Cinquin Lab

Cinquin O. Mech. Dev. 124(7-8), pp501-517 (2007)

Abstract

The segmentation of vertebrate embryos depends on a complex genetic network that generates highly dynamic gene expression. Many of the elements of the network have been identified, but their interaction and their influence on segmentation remain poorly understood. A few mathematical models have been proposed to explain the dynamics of subsets of the network, but the mechanistic bases remain controversial. This review focuses on outstanding problems with the generation of somitogenesis clock oscillations, and the ways they could regulate segmentation. Proposals that oscillations are generated by a negative feedback loop formed by Lunatic fringe and Notch signaling are weighed against a model based on positive feedback, and the experimental basis for models of simple negative feedback involving Her/Hes genes or Wnt targets is evaluated. Differences are then made explicit between the many ‘clock and wavefront’ model variants that have been proposed to explain how the clock regulates segmentation. An understanding of the somitogenesis clock will require addressing experimentally the many questions that arise from the study of simple models.

Cinquin O. PLoS Computational Biology 3(2) e32 (2007)

Abstract

The oscillations of the somitogenesis clock are linked to the fundamental process of vertebrate embryo segmentation, yet little is known about their generation. In zebrafish, it has been proposed that Her proteins repress the transcription of their own mRNA. However, in its simplest form, this model is incompatible with the fact that morpholino knockdown of Her proteins can impair expression of their mRNA. Simple self-repression models also do not account for the spatiotemporal pattern of gene expression, with waves of gene expression shrinking as they propagate. Here we study computationally the networks generated by the wealth of dimerization possibilities amongst transcriptional repressors in the zebrafish somitogenesis clock. These networks can reproduce knockdown phenotypes, and strongly suggest the existence of a Her1-Her7 heterodimer, so far untested experimentally. The networks are the first reported to reproduce the spatiotemporal pattern of the zebrafish somitogenesis clock; they shed new light on the role of Her13.2, the only known link between the somitogenesis clock and positional information in the paraxial mesoderm. The networks can also account for perturbations of the clock by manipulation of FGF signaling. Achieving an understanding of the interplay between clock oscillations and positional information is a crucial first step in the investigation of the segmentation mechanism.
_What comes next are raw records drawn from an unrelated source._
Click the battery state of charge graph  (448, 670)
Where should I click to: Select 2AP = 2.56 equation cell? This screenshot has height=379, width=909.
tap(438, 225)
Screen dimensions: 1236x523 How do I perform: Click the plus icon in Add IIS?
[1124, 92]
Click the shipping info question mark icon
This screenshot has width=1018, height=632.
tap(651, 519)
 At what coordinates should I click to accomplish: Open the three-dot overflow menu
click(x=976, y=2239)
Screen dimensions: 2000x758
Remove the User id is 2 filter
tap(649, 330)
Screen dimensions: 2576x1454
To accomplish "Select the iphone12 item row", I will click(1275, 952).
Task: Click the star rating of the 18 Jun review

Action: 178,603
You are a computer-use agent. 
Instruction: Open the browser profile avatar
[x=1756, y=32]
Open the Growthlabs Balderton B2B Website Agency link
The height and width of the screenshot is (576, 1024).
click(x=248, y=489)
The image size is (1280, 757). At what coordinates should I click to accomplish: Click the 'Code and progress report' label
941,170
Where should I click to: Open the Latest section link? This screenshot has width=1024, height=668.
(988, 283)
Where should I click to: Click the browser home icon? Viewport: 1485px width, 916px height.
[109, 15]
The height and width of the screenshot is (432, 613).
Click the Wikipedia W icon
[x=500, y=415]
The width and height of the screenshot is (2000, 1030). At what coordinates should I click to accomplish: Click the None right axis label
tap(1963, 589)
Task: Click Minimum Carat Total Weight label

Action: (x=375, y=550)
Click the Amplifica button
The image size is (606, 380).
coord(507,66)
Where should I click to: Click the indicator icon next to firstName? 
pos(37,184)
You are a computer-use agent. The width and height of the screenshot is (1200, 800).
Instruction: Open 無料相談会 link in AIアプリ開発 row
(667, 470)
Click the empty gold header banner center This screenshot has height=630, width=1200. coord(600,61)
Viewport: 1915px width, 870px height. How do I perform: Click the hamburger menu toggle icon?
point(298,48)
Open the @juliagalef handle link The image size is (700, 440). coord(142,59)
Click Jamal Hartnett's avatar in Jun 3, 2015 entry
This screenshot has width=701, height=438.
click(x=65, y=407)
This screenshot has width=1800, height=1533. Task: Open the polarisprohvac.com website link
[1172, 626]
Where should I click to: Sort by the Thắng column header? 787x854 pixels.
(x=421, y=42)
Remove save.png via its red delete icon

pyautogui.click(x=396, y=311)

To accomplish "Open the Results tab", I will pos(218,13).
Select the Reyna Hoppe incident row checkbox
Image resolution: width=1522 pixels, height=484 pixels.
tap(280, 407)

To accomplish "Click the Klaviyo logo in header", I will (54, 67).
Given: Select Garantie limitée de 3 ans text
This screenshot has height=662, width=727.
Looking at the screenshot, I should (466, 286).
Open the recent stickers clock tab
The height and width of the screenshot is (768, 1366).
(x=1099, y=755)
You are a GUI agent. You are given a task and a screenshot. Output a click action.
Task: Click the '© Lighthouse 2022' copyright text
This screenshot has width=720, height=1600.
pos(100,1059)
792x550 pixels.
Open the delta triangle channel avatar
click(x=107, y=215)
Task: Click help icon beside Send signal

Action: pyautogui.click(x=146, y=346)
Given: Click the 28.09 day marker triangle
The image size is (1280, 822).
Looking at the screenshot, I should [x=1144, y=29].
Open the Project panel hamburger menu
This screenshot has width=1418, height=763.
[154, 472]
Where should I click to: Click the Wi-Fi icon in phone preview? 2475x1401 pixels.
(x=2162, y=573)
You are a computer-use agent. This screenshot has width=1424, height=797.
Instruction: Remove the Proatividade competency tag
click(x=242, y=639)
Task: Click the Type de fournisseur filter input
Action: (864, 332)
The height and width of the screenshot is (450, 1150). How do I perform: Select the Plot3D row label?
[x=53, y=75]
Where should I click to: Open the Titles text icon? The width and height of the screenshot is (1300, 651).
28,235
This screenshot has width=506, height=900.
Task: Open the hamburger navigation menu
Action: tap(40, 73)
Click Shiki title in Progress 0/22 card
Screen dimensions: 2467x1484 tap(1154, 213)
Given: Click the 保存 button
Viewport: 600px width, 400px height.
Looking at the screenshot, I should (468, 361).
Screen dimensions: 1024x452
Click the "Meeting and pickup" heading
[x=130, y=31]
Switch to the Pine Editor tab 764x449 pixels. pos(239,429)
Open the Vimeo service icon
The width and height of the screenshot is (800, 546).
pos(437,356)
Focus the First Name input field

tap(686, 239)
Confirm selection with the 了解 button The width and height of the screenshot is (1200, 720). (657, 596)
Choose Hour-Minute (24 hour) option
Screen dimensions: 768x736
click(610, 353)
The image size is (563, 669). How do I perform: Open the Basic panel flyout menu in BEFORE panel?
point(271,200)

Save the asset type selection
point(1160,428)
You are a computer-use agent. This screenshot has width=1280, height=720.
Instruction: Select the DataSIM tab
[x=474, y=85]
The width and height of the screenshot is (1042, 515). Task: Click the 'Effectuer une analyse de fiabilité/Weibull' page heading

Cinquin O., Page K.M. Bull. Math. Biol. 69(2), pp483-494 (2007)

Abstract

High-dimensional switches have been proposed as a way to model cellular differentiation, particularly in the context of basic Helix-Loop-Helix (bHLH) competitive heterodimerization networks. A previous study derived a simple rule showing how many elements can be co-expressed, depending on the rate of competition within the network. A limitation to that rule, however, is that many biochemical parameters were considered to be identical. Here we derive a generalized rule. This in turns allows one to study more ways in which these networks could be regulated, linking intrinsic cellular differentiation determinants to extracellular cues.

Cinquin O., Demongeot J., J. Theor. Biol. 233(3), pp391-411 (2005)

Abstract

Many genes have been identified as driving cellular differentiation, but because of their complex interactions, the understanding of their collective behaviour requires mathematical modelling. Intriguingly, it has been observed in numerous developmental contexts, and particularly hematopoiesis, that genes regulating differentiation are initially co-expressed in progenitors despite their antagonism, before one is upregulated and others downregulated. We characterise conditions under which 3 classes of generic “master regulatory networks”, modelled at the molecular level after experimentally-observed interactions (including bHLH protein dimerisation), and including an arbitrary number of antagonistic components, can behave as a “multi-switch”, directing differentiation in an all-or-none fashion to a specific cell-type chosen among more than 2 possible outcomes. bHLH dimerisation networks can readily display coexistence of many antagonistic factors when competition is low (a simple characterisation is derived). Decision-making can be forced by a transient increase in competition, which could correspond to some unexplained experimental observations related to Id proteins; the speed of response varies with the initial conditions the network is subjected to, which could explain some aspects of cell behaviour upon reprogramming. The coexistence of antagonistic factors at low levels, early in the differentiation process or in pluripotent stem cells, could be an intrinsic property of the interaction between those factors, not requiring a specific regulatory system.